> TASK DIRECTIONS
Duplicate the data below line for line, with no changes, and leave out the pictures.

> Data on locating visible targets
....

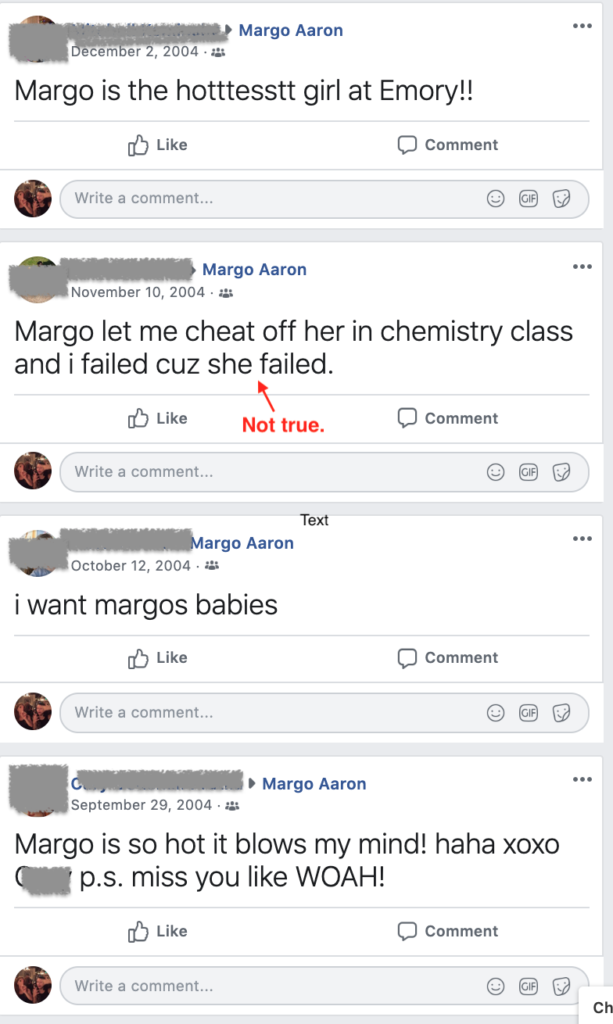Comment on the September 29 post
The image size is (613, 1024).
448,931
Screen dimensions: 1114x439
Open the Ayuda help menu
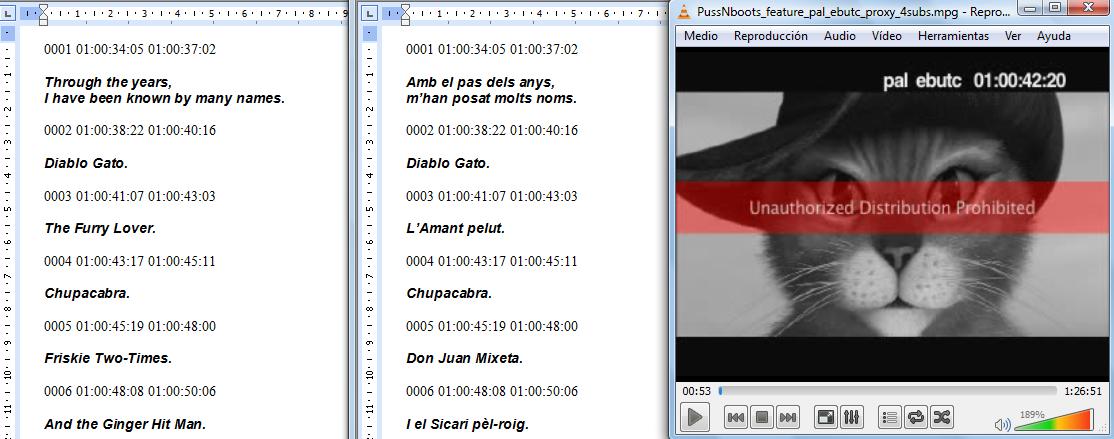click(x=1053, y=36)
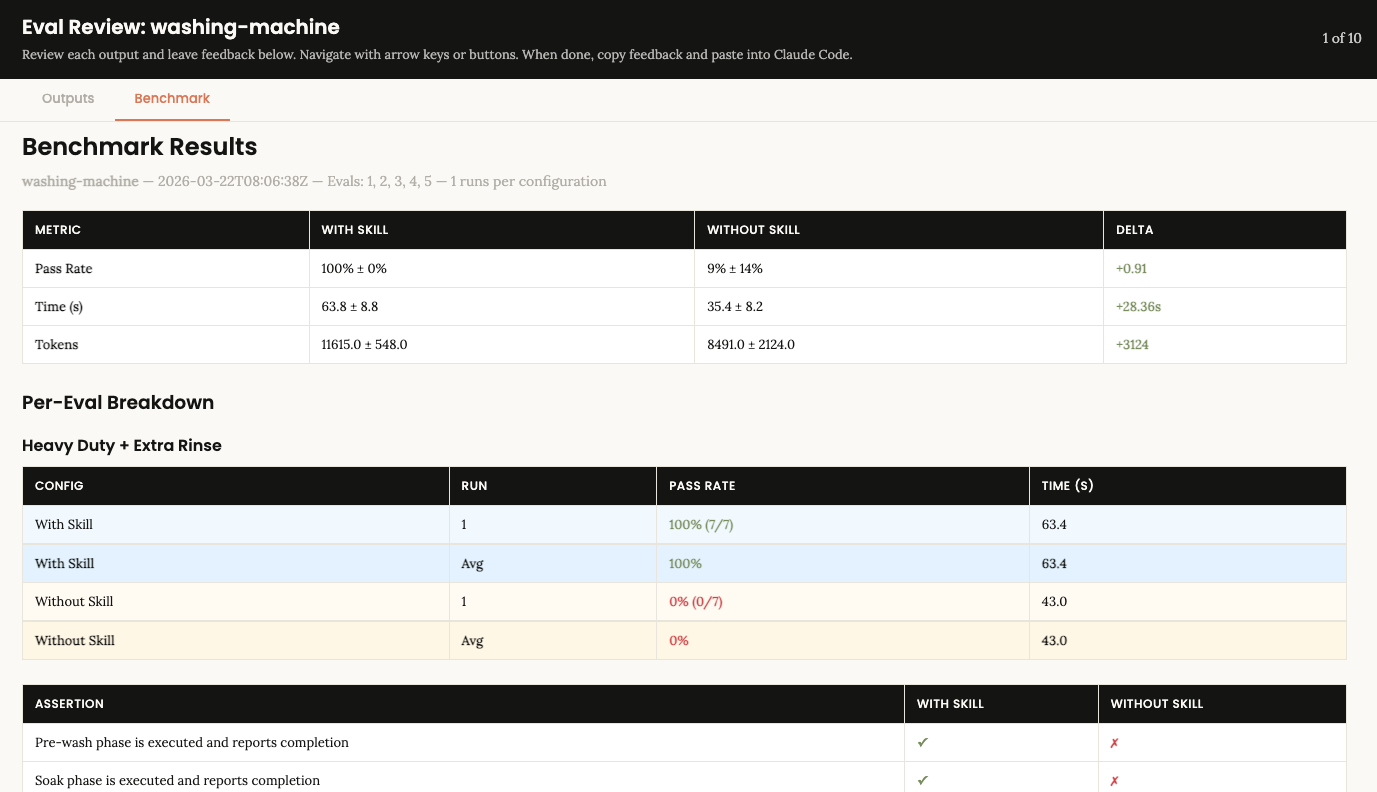Click the Time (s) column header in breakdown

pyautogui.click(x=1069, y=486)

....

> ANSWER IN FULL
Comment on the September 29 post
The image size is (613, 1024).
448,931
Screen dimensions: 1114x439
Open the Ayuda help menu
click(x=1053, y=36)
Click the Time (s) column header in breakdown

pyautogui.click(x=1069, y=486)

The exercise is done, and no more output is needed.